Dia menilai, selama persidangan berlangsung, tidak ada satu pun saksi maupun alat bukti yang dapat menguatkan dakwaan jaksa penuntut umum.
"Insya Allah kalau memang Tuhan mengizinkan, hari Jumat tanggal 25 Juli 2025 kita bawa pulang Pak Sekjen. Kita bawa pulang Pak Hasto ke Kandang Banteng,” ujar Patra.
Tak Ada Saksi Memberatkan Hasto
Menurut Patra, 15 orang saksi yang dihadirkan jaksa tidak satu pun memberikan keterangan yang dapat memberatkan terdakwa. Bahkan, kata dia, sejumlah saksi justru cenderung menguatkan dalil tim pembela.
“Saksi siapa yang diajukan oleh penuntut umum sendiri yang bisa membuktikan dakwaan? Baik dakwaan perintangan maupun dakwaan suap? 15 saksi yang diajukan oleh penuntut umum, tidak ada satu pun yang memberatkan apalagi yang membuktikan keterlibatan Pak Hasto,” ungkap Patra.
Hal serupa, lanjut Patra, juga terlihat dalam penggunaan alat bukti surat dan keterangan ahli. Dia menyebut, keterangan ahli bahasa yang diajukan jaksa justru memperkuat posisi pembelaan karena menekankan bahwa setiap makna dari percakapan harus dikonfirmasi kepada pihak yang bersangkutan.

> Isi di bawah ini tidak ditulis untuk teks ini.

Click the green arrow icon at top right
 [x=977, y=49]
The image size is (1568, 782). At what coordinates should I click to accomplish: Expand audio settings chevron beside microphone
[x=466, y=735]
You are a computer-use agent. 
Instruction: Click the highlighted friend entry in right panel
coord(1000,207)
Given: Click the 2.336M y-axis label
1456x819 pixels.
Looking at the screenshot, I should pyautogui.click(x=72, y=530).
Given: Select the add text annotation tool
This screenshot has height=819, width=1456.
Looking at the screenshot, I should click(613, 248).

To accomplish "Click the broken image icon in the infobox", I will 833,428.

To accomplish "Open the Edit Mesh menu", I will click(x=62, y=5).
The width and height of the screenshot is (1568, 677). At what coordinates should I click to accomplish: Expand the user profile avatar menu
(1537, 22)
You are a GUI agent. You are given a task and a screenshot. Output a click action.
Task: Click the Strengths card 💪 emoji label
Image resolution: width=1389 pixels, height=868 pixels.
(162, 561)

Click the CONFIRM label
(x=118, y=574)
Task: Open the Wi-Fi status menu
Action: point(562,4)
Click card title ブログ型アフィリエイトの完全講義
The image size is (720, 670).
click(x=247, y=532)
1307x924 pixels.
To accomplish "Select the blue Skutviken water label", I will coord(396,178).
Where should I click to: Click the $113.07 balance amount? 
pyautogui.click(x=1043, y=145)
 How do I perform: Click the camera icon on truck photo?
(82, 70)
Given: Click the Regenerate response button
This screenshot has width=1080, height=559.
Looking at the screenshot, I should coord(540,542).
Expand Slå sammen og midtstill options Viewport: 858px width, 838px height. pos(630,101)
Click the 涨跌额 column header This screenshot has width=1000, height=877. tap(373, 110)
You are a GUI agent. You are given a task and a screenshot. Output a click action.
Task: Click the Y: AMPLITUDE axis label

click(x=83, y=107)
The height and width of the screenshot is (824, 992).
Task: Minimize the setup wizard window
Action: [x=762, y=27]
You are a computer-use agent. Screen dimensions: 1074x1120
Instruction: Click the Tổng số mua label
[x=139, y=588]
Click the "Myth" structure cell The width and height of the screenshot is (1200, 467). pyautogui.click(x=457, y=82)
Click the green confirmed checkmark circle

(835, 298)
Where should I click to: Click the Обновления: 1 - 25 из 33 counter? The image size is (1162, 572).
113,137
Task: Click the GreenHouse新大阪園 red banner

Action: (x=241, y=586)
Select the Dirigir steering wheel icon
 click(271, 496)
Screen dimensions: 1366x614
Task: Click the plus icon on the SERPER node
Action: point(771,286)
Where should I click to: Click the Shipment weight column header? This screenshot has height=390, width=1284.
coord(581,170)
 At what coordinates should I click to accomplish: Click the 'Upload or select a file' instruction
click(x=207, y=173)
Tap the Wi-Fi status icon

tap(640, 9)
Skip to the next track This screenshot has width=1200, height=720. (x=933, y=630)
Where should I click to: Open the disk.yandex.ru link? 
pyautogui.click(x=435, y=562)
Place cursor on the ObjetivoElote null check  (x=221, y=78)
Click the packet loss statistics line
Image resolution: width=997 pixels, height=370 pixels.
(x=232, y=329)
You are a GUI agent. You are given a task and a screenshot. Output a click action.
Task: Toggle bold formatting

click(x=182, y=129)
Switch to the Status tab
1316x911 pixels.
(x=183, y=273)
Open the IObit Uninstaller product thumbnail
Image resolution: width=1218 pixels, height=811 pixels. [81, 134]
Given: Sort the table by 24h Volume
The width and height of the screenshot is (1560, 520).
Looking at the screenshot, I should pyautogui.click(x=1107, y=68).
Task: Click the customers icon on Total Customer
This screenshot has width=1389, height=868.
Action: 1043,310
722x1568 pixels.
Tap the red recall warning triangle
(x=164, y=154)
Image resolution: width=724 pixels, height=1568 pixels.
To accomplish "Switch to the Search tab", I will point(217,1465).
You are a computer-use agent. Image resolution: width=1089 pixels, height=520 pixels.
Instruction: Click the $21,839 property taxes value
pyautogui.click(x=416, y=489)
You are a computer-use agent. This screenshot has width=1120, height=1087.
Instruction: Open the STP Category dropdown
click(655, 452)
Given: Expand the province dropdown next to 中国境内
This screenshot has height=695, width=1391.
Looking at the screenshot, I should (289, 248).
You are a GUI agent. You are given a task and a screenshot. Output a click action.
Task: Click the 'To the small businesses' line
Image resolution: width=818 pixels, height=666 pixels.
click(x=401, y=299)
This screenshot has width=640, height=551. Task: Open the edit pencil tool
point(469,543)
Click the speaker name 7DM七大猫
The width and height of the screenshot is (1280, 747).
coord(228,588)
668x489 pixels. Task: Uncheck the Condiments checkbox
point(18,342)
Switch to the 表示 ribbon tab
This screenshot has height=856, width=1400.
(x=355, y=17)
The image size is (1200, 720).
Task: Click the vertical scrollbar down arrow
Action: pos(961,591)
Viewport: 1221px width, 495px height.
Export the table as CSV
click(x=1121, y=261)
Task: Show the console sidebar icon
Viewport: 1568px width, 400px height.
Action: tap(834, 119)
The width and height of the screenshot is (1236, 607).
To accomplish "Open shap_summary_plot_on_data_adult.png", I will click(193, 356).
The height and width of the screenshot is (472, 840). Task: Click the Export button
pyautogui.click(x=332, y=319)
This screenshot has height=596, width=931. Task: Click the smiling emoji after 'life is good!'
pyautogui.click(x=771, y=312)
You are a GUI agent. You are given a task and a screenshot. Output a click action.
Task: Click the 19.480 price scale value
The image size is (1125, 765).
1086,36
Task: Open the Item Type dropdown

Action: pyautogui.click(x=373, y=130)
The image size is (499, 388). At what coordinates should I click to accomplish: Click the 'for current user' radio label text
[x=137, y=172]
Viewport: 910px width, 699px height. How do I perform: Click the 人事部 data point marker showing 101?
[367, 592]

“Keterangan ahli juga tidak bisa memunculkan fakta. Bahkan, ahli yang diajukan oleh penuntut umum malah mendukung dalil dari tim penasihat hukum. Apa misalnya? Ahli bahasa menyampaikan, kalau ada kalimat, kalau ada kata-kata, maka maknanya harus ditanyakan kepada yang bersangkutan,” ucap dia
Alat Bukti Tak Sah
Dia juga mengkritisi penggunaan bukti petunjuk berupa rekaman dan percakapan yang menurutnya berasal dari penyadapan ilegal. Patra menilai, alat bukti tersebut tidak sah secara hukum dan tidak layak dipertimbangkan oleh majelis hakim.
“Alat bukti petunjuk, baik rekaman, baik percakapan, adalah alat bukti hasil sadapan yang ilegal. Tidak sah. Karenanya tidak boleh digunakan, tidak boleh dimuat dalam pertimbangan majelis hakim,” ucap dia.
Sementara itu, dalam kesaksiannya di persidangan, Hasto menegaskan dirinya tidak pernah melakukan perbuatan sebagaimana yang didakwakan jaksa. Penasihat hukum berharap majelis hakim dapat memutus perkara ini secara objektif berdasarkan fakta persidangan.
“Terdakwa menyatakan tidak terlibat dalam perkara ini, terdakwa tidak pernah melakukan perbuatan pidana. Maka ibu bapak, sekali lagi, kita berdoa di hari Jumat ini, hari yang berkah, mudah-mudahan tiga majelis hakim ini berani mengambil keputusan berdasarkan fakta persidangan,” tandas dia.